§ Texte fourni
Ne méprisons pas les réparations partielles et provisoires: elles font partie de la création - Forum protestant

Ne méprisons pas les réparations partielles et provisoires: elles font partie de la création

À l’exemple de Dieu qui «continue à créer, parfois d’une manière modeste, parfois d’une manière plus ample et plus radicale» et «construit une fenêtre par laquelle une vie nouvelle peut voir le jour», à l’exemple de Jésus qui «met en œuvre son pouvoir créateur en réparant, en guérissant, en libérant, mais non pas en bouleversant totalement cet univers abîmé par le mal», nous aussi, «quelle que soit la portée de notre travail», avons vocation à «travailler à recoudre, à réparer, à restaurer, à libérer».

Texte publié sur Tendances, Espérance.

 

 

Il n’est pas complètement évident de construire son action en référence au Dieu créateur. Il y a un côté intimidant, et ce que l’on peut faire semble un peu dérisoire en comparaison de son œuvre majestueuse. Dieu va-t-il s’occuper de tout, ou bien, au contraire, va-t-il laisser faire, jusqu’à la destruction et la re-création finale? Sommes-nous dans une parenthèse, dans un sabbat transitoire, en attendant les nouveaux cieux et la nouvelle terre? Et puis, cela a-t-il du sens de bricoler, de réparer des petits fragments de la création, sans modifier radicalement les logiques à l’œuvre, autour de nous et en nous? Il est difficile d’échapper à ces questions.

§ Tâches à réaliser
1. Répondez aux questions suivantes d'après le texte consacré aux réparations.
(a) Sur quel support le texte a-t-il été publié ?
(b) Par quelles trois actions Jésus met-il en œuvre son pouvoir créateur ?
(c) Comment semble ce que l'on peut faire en comparaison de l'œuvre majestueuse de Dieu ?
2. Reproduisez le passage du texte consacré aux réparations allant de "Il n’est pas" jusqu'à "à ces questions." inclus, en remplaçant "bricoler" par "rafistoler".
Veuillez vous fonder exclusivement sur le texte consacré aux réparations.

§ Extraits de données
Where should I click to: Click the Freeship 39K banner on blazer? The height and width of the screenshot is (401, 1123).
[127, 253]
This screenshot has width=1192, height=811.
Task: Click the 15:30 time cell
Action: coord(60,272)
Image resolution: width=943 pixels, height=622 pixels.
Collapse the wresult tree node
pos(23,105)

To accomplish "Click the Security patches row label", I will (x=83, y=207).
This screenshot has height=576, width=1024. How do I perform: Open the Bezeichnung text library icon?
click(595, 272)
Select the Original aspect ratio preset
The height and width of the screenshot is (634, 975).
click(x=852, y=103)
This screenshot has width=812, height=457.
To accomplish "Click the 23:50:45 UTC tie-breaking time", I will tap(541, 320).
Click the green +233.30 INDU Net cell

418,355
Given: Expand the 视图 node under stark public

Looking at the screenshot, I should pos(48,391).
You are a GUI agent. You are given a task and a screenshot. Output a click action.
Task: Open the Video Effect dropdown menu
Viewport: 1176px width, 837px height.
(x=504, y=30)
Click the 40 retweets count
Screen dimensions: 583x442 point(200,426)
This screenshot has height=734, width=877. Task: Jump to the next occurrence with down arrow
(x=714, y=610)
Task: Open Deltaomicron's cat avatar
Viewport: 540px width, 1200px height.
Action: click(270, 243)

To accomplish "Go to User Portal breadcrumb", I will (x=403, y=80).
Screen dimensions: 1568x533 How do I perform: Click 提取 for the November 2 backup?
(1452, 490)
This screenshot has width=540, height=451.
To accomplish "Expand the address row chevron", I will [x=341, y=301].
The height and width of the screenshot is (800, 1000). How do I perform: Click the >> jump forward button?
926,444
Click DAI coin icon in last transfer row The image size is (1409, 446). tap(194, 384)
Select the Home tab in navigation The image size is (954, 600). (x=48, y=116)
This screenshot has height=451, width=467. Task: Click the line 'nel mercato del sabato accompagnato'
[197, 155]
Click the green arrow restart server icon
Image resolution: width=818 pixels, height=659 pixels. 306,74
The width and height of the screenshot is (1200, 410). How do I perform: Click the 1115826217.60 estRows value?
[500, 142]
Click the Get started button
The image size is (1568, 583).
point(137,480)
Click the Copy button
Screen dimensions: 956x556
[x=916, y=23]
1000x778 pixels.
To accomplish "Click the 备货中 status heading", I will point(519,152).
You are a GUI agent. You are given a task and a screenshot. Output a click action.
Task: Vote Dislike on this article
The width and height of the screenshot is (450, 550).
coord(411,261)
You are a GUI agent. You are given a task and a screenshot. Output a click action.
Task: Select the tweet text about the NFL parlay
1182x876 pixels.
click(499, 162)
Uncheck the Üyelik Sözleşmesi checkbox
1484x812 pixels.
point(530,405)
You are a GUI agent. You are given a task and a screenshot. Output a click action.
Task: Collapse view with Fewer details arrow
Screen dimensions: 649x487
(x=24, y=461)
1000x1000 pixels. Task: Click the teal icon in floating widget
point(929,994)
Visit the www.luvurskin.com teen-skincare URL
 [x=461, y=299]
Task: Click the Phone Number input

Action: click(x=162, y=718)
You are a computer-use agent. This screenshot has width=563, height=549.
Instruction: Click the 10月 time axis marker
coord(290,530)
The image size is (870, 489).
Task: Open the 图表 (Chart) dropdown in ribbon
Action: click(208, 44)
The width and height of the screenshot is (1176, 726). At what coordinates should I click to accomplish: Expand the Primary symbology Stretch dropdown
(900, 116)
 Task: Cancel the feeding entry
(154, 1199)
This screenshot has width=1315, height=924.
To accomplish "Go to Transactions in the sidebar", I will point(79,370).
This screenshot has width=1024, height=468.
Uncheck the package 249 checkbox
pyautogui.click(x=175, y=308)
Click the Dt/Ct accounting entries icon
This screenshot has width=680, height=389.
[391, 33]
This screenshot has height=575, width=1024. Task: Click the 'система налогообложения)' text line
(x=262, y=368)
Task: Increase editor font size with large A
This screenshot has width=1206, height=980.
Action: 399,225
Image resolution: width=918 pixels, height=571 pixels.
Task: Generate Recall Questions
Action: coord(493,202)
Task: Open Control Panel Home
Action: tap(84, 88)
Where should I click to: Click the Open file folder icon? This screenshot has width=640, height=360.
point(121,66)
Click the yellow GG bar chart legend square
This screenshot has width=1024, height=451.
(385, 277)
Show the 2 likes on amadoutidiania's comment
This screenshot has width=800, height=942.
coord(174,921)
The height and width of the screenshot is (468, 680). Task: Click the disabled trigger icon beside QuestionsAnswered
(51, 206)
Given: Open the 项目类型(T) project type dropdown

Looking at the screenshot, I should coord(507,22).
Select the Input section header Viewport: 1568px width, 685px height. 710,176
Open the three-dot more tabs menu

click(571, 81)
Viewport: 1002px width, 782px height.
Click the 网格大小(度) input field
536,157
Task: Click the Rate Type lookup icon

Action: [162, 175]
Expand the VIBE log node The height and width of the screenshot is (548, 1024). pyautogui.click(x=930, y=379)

§ Réponses attendues
1.
(a) Sur Tendances, Espérance.
(b) En réparant, en guérissant et en libérant.
(c) Un peu dérisoire.

2.
Il n’est pas complètement évident de construire son action en référence au Dieu créateur. Il y a un côté intimidant, et ce que l’on peut faire semble un peu dérisoire en comparaison de son œuvre majestueuse. Dieu va-t-il s’occuper de tout, ou bien, au contraire, va-t-il laisser faire, jusqu’à la destruction et la re-création finale? Sommes-nous dans une parenthèse, dans un sabbat transitoire, en attendant les nouveaux cieux et la nouvelle terre? Et puis, cela a-t-il du sens de rafistoler, de réparer des petits fragments de la création, sans modifier radicalement les logiques à l’œuvre, autour de nous et en nous? Il est difficile d’échapper à ces questions.